Task inputs Block Start

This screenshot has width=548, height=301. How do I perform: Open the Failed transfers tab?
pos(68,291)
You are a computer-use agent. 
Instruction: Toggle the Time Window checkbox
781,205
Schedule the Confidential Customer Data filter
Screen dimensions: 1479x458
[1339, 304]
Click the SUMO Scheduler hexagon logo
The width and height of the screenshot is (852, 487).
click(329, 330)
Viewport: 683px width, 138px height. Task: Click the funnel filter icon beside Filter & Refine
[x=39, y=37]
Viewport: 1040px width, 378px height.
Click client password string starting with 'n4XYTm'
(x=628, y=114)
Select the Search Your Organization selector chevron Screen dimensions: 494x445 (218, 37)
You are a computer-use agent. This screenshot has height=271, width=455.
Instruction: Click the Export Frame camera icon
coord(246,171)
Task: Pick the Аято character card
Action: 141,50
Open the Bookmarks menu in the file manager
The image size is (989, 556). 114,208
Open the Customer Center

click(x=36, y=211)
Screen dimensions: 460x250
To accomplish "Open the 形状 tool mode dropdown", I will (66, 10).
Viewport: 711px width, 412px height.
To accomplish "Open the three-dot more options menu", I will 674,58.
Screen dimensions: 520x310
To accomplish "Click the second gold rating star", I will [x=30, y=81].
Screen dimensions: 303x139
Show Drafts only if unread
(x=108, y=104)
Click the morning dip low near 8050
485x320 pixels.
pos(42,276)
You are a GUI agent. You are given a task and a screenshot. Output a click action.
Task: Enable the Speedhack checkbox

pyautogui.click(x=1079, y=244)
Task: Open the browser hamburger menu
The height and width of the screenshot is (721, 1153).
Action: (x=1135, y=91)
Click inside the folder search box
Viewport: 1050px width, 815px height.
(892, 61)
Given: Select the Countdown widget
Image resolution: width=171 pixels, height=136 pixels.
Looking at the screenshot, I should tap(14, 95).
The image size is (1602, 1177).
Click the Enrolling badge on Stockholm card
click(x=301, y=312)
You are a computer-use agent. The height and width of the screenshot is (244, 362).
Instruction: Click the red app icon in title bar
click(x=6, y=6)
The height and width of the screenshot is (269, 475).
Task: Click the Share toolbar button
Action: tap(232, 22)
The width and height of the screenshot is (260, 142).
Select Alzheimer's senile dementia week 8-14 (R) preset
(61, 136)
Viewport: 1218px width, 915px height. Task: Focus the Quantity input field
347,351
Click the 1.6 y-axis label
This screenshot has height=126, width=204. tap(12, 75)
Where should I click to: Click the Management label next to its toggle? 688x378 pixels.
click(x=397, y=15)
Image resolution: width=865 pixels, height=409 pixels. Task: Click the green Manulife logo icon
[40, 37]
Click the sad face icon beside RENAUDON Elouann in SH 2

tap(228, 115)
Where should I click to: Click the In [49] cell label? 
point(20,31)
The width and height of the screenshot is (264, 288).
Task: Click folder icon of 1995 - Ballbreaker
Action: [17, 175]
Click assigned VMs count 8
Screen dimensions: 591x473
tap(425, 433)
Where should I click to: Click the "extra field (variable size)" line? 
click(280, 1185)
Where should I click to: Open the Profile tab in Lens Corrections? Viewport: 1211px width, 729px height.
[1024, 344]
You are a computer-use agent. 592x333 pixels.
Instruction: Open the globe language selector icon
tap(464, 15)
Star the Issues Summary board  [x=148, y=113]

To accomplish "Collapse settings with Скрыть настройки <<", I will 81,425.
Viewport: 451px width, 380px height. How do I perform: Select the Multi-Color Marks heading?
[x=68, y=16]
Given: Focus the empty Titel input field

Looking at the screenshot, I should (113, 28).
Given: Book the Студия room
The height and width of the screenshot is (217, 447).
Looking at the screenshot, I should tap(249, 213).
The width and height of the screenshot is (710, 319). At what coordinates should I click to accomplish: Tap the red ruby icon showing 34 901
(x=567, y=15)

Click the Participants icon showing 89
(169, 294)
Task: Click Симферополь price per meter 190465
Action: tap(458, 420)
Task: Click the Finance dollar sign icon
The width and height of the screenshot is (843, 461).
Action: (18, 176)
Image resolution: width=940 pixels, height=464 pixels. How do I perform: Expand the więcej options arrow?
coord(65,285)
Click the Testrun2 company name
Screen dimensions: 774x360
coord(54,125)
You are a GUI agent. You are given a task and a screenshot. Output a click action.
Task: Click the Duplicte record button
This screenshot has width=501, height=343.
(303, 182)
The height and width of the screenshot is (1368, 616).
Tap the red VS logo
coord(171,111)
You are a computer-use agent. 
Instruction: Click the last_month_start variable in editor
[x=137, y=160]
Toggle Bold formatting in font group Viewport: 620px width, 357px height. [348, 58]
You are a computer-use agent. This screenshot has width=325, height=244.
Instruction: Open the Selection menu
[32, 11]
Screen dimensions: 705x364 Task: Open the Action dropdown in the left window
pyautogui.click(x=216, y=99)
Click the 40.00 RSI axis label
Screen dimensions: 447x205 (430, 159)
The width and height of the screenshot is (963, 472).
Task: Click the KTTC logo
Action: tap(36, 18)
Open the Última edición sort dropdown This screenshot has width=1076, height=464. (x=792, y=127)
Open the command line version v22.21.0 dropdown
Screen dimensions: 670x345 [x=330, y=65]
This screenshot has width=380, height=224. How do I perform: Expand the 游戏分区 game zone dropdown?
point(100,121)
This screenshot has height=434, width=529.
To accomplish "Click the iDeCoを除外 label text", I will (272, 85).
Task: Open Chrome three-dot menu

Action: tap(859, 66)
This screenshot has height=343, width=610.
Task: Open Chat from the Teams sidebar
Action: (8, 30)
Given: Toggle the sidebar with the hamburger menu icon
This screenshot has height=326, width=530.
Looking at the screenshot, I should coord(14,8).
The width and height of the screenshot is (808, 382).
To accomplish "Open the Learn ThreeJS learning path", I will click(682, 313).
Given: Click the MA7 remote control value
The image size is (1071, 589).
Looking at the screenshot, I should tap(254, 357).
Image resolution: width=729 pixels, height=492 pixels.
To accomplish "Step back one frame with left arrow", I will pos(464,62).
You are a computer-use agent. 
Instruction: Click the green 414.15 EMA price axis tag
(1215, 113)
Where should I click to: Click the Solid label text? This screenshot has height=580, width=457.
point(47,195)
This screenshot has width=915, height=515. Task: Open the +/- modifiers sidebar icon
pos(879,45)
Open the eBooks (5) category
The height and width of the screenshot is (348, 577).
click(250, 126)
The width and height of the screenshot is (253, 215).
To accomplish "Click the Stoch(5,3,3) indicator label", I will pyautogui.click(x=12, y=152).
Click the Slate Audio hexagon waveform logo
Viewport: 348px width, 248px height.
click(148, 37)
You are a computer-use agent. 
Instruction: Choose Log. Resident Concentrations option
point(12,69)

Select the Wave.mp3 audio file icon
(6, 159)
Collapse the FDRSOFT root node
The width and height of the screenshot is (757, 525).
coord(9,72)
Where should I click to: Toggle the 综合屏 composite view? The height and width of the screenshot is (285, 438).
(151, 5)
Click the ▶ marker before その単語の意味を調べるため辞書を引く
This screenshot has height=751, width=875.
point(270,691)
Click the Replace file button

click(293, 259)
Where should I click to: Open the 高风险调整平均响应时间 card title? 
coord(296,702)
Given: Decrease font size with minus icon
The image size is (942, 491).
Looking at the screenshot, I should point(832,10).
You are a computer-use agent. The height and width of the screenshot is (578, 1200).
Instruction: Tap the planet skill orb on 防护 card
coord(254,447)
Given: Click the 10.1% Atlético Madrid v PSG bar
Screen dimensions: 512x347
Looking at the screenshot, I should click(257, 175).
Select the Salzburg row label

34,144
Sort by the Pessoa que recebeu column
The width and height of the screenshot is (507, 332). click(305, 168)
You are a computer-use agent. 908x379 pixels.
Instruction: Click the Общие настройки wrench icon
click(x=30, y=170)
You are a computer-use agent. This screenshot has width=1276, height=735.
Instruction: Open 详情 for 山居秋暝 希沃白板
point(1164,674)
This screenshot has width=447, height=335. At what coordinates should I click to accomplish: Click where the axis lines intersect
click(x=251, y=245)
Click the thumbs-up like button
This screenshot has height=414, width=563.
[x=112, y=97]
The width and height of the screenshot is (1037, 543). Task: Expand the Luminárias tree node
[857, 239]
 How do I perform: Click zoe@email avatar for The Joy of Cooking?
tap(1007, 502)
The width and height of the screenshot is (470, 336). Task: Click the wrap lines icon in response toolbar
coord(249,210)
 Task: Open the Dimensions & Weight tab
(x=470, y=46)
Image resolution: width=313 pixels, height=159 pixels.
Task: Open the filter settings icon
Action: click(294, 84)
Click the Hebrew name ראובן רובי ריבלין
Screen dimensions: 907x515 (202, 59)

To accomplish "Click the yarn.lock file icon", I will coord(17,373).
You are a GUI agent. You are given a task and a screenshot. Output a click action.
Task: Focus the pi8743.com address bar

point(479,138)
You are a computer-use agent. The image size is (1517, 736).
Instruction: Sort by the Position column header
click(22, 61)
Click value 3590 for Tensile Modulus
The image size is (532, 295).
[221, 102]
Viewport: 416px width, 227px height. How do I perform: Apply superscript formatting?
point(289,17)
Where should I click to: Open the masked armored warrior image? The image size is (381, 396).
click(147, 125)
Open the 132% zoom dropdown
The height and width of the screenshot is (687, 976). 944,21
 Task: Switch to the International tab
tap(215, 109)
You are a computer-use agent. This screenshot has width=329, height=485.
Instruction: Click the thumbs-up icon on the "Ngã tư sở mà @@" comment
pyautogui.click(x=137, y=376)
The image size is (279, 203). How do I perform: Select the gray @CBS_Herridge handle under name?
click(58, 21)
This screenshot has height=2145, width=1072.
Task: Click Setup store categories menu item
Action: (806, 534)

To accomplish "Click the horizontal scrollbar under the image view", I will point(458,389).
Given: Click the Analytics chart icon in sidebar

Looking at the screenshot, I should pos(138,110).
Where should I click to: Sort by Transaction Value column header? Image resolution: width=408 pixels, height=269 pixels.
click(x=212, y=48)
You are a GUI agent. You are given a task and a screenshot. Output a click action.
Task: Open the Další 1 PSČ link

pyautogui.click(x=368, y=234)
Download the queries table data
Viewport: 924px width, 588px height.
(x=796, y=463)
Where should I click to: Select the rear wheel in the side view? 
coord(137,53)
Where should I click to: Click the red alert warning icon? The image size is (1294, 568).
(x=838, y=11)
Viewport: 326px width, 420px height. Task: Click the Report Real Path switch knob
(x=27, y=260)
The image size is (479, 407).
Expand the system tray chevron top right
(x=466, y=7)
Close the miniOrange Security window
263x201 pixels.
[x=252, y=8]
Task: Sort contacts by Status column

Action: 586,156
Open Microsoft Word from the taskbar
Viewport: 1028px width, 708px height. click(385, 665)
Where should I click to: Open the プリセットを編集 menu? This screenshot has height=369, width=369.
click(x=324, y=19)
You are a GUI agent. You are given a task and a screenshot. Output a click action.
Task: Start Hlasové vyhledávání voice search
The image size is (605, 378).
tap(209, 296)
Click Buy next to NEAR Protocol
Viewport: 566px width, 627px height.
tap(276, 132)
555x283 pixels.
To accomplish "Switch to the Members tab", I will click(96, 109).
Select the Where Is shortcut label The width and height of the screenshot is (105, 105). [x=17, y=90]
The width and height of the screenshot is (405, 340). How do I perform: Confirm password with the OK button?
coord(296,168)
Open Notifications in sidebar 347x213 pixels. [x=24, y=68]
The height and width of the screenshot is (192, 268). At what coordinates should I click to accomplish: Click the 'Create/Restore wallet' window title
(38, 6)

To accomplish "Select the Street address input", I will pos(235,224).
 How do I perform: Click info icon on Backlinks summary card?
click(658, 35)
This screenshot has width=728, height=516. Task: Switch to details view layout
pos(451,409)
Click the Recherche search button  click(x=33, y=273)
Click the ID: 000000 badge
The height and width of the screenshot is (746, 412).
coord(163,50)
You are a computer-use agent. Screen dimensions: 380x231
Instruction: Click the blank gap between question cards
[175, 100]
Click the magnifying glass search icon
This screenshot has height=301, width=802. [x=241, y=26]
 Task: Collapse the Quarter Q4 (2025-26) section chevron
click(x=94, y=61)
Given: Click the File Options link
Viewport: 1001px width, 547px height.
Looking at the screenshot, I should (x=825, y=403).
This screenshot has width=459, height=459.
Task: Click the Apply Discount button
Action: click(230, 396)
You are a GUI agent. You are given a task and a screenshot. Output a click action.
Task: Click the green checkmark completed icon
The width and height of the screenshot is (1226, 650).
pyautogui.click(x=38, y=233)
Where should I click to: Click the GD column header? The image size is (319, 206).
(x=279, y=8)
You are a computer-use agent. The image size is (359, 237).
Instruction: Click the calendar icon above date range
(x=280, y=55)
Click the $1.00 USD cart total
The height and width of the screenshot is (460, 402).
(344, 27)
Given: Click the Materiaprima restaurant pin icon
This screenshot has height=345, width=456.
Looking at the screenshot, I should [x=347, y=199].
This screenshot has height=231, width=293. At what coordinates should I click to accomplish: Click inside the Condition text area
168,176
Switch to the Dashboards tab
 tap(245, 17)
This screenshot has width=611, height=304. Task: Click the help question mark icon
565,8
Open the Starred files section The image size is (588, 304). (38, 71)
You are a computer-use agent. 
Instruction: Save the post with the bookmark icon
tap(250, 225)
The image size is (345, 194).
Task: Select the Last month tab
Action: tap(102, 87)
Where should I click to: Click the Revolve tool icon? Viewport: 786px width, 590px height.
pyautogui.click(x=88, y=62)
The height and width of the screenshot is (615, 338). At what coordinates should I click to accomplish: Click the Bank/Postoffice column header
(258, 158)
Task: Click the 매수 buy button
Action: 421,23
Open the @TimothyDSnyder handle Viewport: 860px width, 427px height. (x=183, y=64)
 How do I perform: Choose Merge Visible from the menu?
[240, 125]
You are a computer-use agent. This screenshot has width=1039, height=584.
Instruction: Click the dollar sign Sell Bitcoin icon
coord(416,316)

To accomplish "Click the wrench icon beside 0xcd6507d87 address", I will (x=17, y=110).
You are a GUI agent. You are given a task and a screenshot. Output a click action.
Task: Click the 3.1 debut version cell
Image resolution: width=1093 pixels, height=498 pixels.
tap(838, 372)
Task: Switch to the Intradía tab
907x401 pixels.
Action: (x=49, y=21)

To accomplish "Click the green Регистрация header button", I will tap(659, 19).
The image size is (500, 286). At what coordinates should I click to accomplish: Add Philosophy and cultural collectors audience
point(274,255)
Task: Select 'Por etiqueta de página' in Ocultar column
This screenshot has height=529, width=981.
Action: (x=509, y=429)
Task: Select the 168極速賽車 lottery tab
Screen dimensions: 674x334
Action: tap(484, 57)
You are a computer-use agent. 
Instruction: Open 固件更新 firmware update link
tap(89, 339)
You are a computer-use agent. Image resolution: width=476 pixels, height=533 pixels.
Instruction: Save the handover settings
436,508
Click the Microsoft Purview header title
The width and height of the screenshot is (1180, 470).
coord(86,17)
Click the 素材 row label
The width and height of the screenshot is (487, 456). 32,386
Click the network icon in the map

Task inputs Block End

(Brief):
Reproduce verbatim the lines above, from the line with "The width and height of the screenshot is (852, 487)." through the line with "has height=271, width=455.".

(Answer space):
The width and height of the screenshot is (852, 487).
click(329, 330)
Viewport: 683px width, 138px height. Task: Click the funnel filter icon beside Filter & Refine
[x=39, y=37]
Viewport: 1040px width, 378px height.
Click client password string starting with 'n4XYTm'
(x=628, y=114)
Select the Search Your Organization selector chevron Screen dimensions: 494x445 (218, 37)
You are a computer-use agent. This screenshot has height=271, width=455.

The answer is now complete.